Data entries
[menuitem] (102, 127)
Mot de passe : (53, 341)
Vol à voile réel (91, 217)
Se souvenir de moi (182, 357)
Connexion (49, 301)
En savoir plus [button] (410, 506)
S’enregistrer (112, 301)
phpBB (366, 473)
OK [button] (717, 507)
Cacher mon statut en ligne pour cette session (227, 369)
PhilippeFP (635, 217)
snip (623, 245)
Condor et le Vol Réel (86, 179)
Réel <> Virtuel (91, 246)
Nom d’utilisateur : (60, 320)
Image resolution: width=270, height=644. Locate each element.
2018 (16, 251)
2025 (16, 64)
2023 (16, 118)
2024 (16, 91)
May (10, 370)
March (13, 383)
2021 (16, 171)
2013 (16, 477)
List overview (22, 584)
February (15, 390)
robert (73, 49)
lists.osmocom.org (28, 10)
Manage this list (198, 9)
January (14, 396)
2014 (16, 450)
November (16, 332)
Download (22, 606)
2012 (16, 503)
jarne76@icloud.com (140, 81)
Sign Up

Problem details
Swap "List overview" for "List summary" in the part of the items that opens with the line containing "Se souvenir de moi (182, 357)" and closes with the last item. Give back only those lines, with everything else left unchanged.

Answer
Se souvenir de moi (182, 357)
Connexion (49, 301)
En savoir plus [button] (410, 506)
S’enregistrer (112, 301)
phpBB (366, 473)
OK [button] (717, 507)
Cacher mon statut en ligne pour cette session (227, 369)
PhilippeFP (635, 217)
snip (623, 245)
Condor et le Vol Réel (86, 179)
Réel <> Virtuel (91, 246)
Nom d’utilisateur : (60, 320)
Image resolution: width=270, height=644. Locate each element.
2018 (16, 251)
2025 (16, 64)
2023 (16, 118)
2024 (16, 91)
May (10, 370)
March (13, 383)
2021 (16, 171)
2013 (16, 477)
List summary (22, 584)
February (15, 390)
robert (73, 49)
lists.osmocom.org (28, 10)
Manage this list (198, 9)
January (14, 396)
2014 (16, 450)
November (16, 332)
Download (22, 606)
2012 (16, 503)
jarne76@icloud.com (140, 81)
Sign Up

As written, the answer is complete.